The local newspaper released a dataset of high school all stars from 1972 to 2017, and I thought it might be interesting to analyze the information. Some interesting questions were what schools have the most all stars, at what positions, and how this has changed over the years. I suspect that Saint Louis, Kahuku, and Waianae will be the top teams but who knows? Maybe there’s a secret dynasty that I never heard of.
First I loaded the packages I would need.
library(googlesheets)
suppressPackageStartupMessages(library(dplyr))
library(ggplot2)
I loaded the dataset from my Google Drive. I had a little issue with an error message but it turned out that there was a zombie R instance using the port and a quick kill
was all that was needed. Method for that came from this post.
my_sheets <- gs_ls()
fb <- gs_title("HI_football_allstars")
## Sheet successfully identified: "HI_football_allstars"
x <- gs_read(fb)
## Accessing worksheet titled 'Sheet1'.
## Parsed with column specification:
## cols(
## year = col_integer(),
## position = col_character(),
## first = col_character(),
## last = col_character(),
## team = col_character(),
## poy = col_character(),
## paper = col_character()
## )
First I looked at the variables and made the positions and paper names into factors.
glimpse(x)
## Observations: 2,014
## Variables: 7
## $ year <int> 2017, 2017, 2017, 2017, 2017, 2017, 2017, 2017, 2017,...
## $ position <chr> "RB", "QB", "REC", "REC", "REC", "RB", "OL", "OL", "O...
## $ first <chr> "Enoch", "Chevan", "Mitchell", "Jonah", "Scott", "Kah...
## $ last <chr> "Nawahine", "Cordeiro", "Quinn", "Panoke", "McLeod", ...
## $ team <chr> "Kahuku", "Saint Louis", "Saint Louis", "Saint Louis"...
## $ poy <chr> NA, "OPOY", NA, NA, NA, NA, NA, NA, NA, NA, "COY", NA...
## $ paper <chr> "HSA", "HSA", "HSA", "HSA", "HSA", "HSA", "HSA", "HSA...
x$position <- factor(x$position)
x$paper <- factor(x$paper)
Historically there were two newspapers in Honolulu, the Honolulu Star-Bulletin and the Honolulu Advertiser. These newspapers published separate all star lists until they merged in early 2010 and became the Honolulu Star-Advertiser.

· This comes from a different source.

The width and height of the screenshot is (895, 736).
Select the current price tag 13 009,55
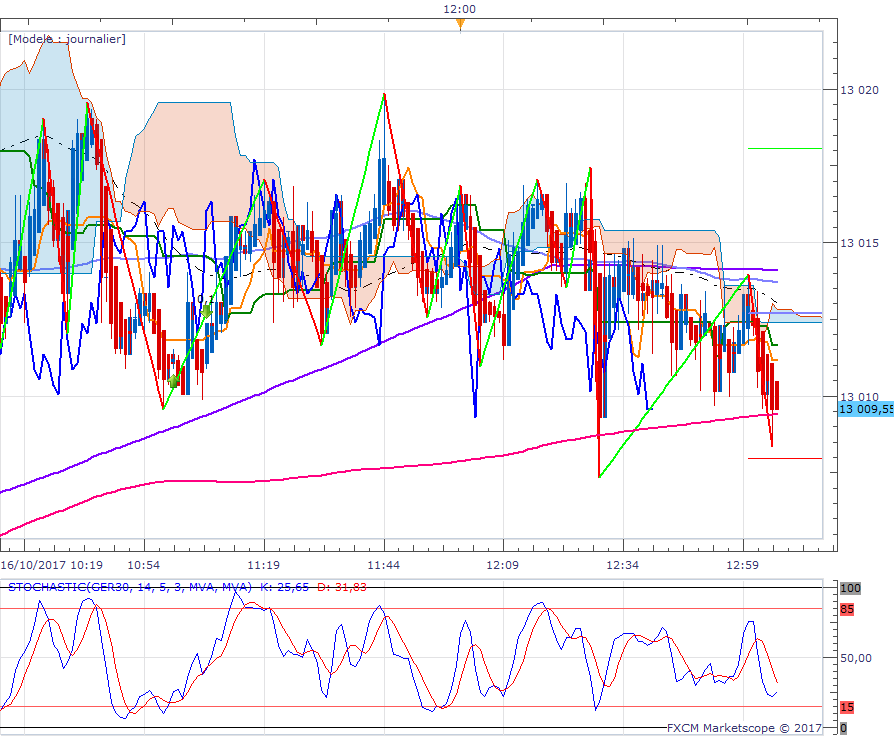(865, 409)
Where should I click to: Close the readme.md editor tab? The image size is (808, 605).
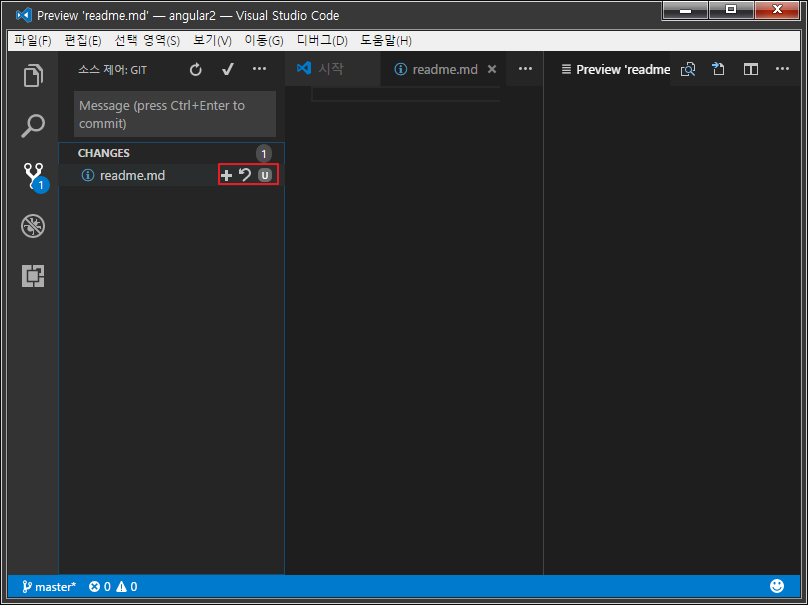point(492,70)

I calculated the size of the all star teams over the years.
# players over years
x %>% mutate(one = 1) %>% group_by(year, paper) %>% summarize(nplayers = sum(one)) %>%
ggplot(aes(x = year, y = nplayers, color = paper)) + geom_point()

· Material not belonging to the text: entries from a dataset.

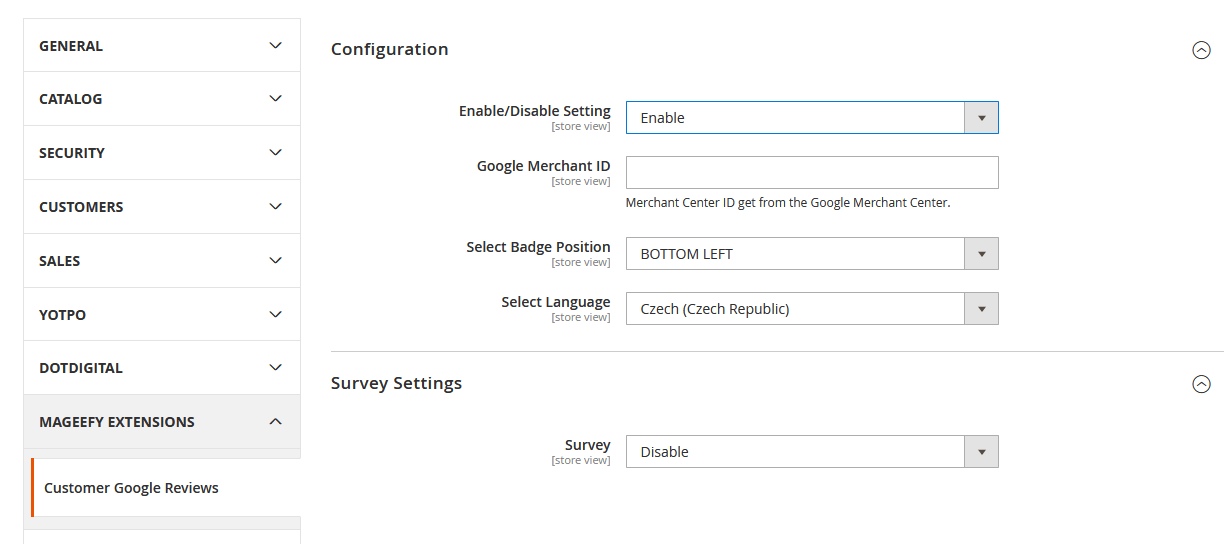Click the SALES section chevron icon
The image size is (1225, 544).
(276, 261)
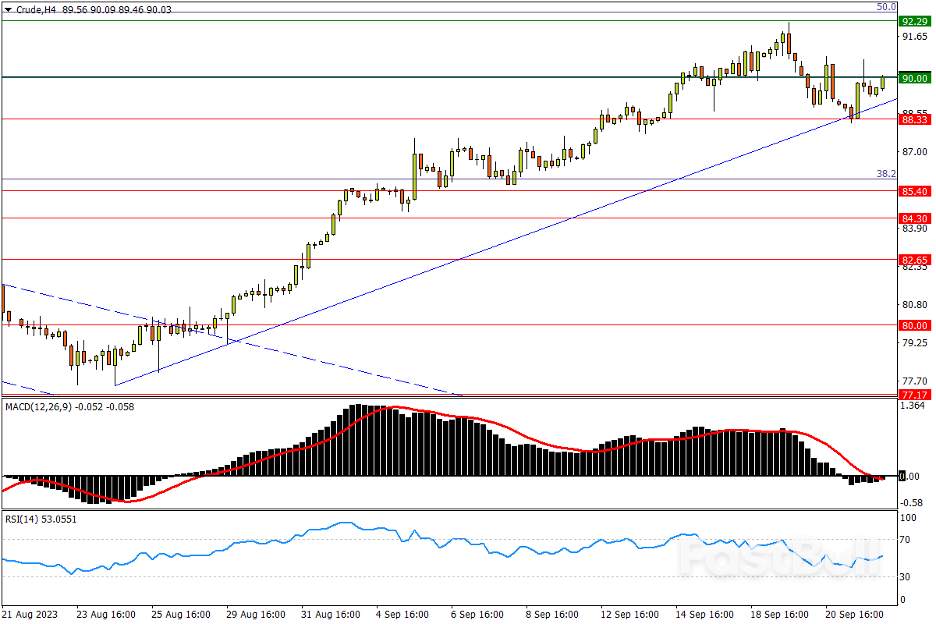Viewport: 936px width, 624px height.
Task: Click the green 82.65 price label
Action: point(914,260)
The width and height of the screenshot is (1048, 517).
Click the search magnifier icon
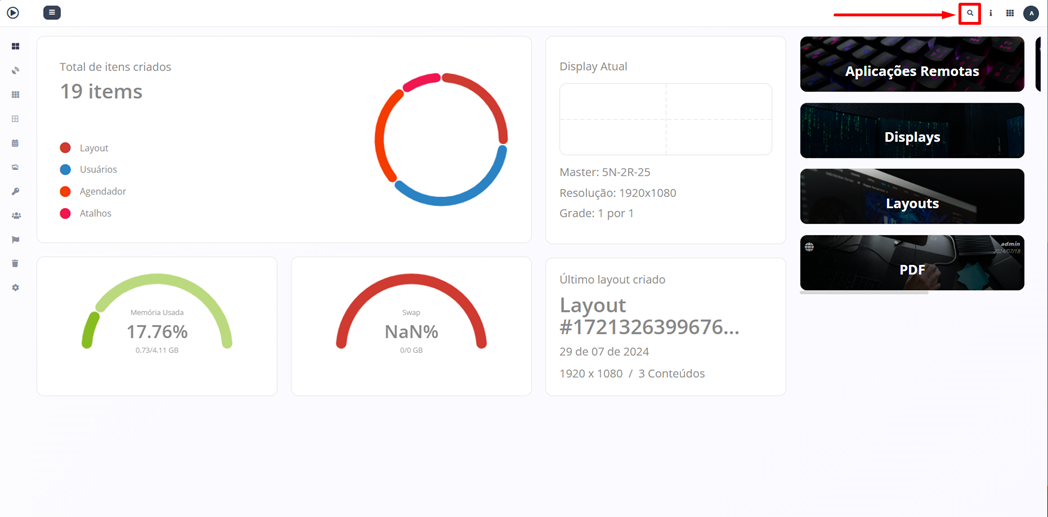click(x=969, y=14)
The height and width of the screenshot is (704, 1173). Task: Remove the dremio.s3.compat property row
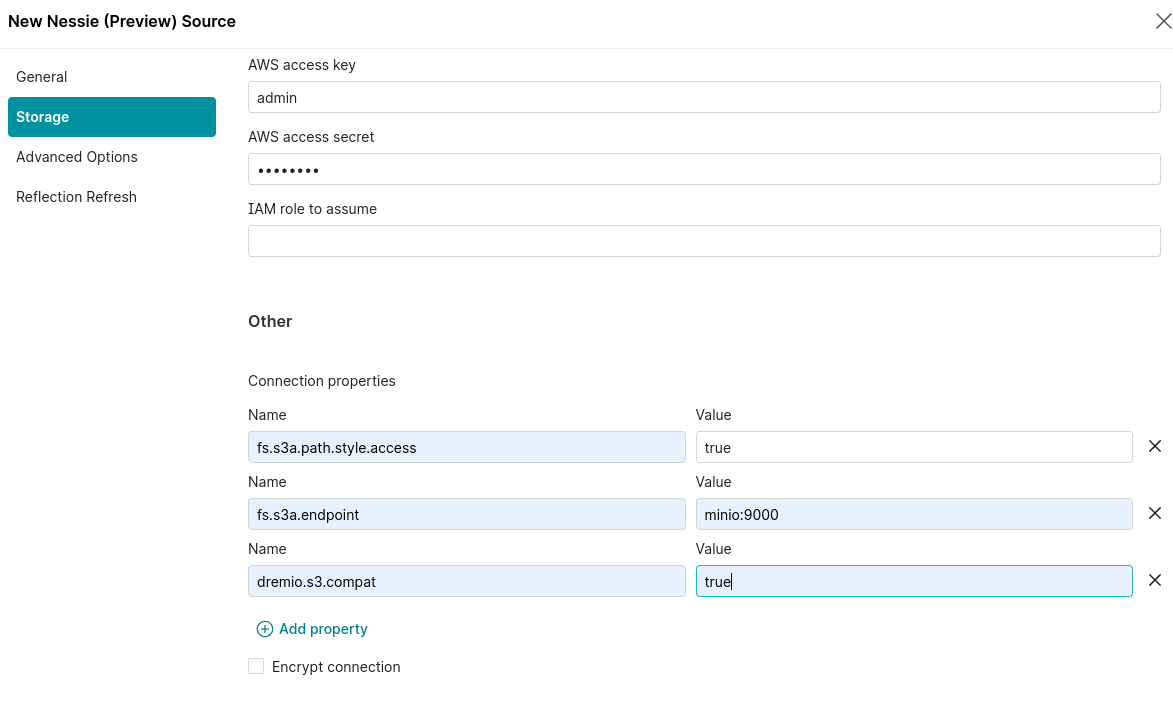[x=1155, y=580]
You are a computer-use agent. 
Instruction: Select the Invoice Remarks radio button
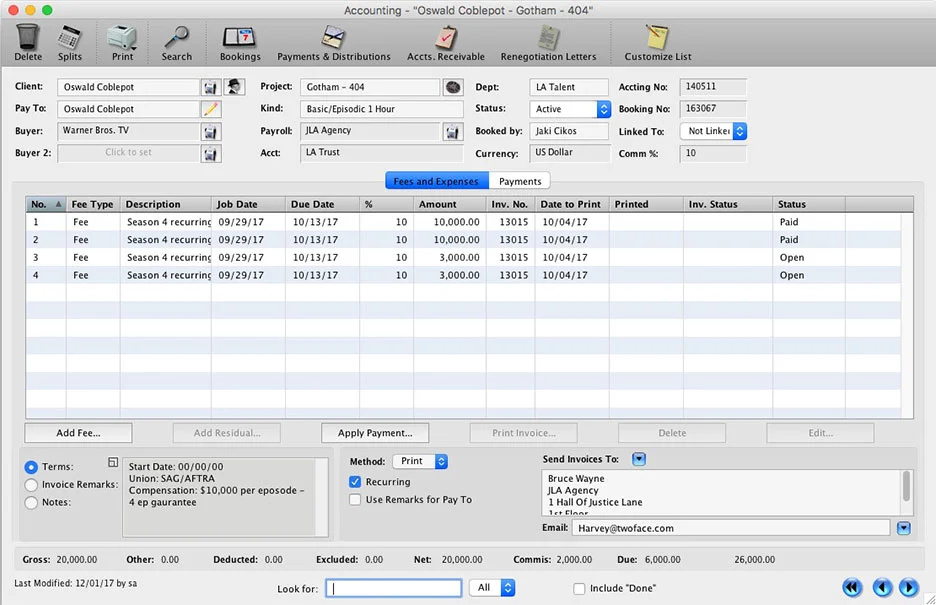click(31, 485)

## Warning: Removed 1 rows containing missing values (geom_point).
Looking at the data there’s one year that’s an outlier (and one NA observation). The 1975 list is odd in that there are 12 defensive linemen and 7 linebackers chosen for the team. I’d guess that means they published first and second team players in this list, but it’s not clear who would have been first team and who second team.

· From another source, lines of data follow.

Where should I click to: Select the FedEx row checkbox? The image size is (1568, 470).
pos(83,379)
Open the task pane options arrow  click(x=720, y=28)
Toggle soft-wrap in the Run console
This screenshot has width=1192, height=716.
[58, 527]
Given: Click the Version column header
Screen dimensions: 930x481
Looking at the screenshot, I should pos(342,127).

x %>% filter(year == 1975)
## # A tibble: 54 x 7
## year position first last team poy paper
## <int> <fct> <chr> <chr> <chr> <chr> <fct>
## 1 1975 coach Cal Chai Kamehameha <NA> HA
## 2 1975 E Casey Kunitomo Kamehameha <NA> HA
## 3 1975 E Jim Gesser Kaiser <NA> HA
## 4 1975 E Ben Apuna Waipahu <NA> HA
## 5 1975 E Derek Yamada Iolani <NA> HA
## 6 1975 E Aaron Lorenzo Kamehameha <NA> HA
## 7 1975 E Charles Pico St. Anthony <NA> HA
## 8 1975 E David Corbelli Hilo <NA> HA
## 9 1975 T Dayle Turner Kamehameha <NA> HA
## 10 1975 T Robert Hema Waianae <NA> HA
## # ... with 44 more rows
x %>% filter(year == 1975) %>% group_by(position) %>% summarize(n())
## # A tibble: 10 x 2
## position `n()`
## <fct> <int>
## 1 C 2
## 2 coach 1
## 3 DB 6
## 4 DL 12
## 5 E 7
## 6 G 4
## 7 LB 7
## 8 QB 2
## 9 RB 8
## 10 T 5
The NA year is just one row of all NA entries so I’ll just go ahead and drop it.
x %>% filter(is.na(year))
## # A tibble: 1 x 7
## year position first last team poy paper
## <int> <fct> <chr> <chr> <chr> <chr> <fct>
## 1 NA <NA> <NA> <NA> <NA> <NA> HSA
which(is.na(x$year))
## [1] 28
x <- x[-which(is.na(x$year)),]
Which School Has the Most All Stars
For a first pass I looked at the raw number of times each school was listed. This list included duplicates, for example when Mark Tuinei was selected as an all star by both the Star Bulletin and the Advertiser in 1977.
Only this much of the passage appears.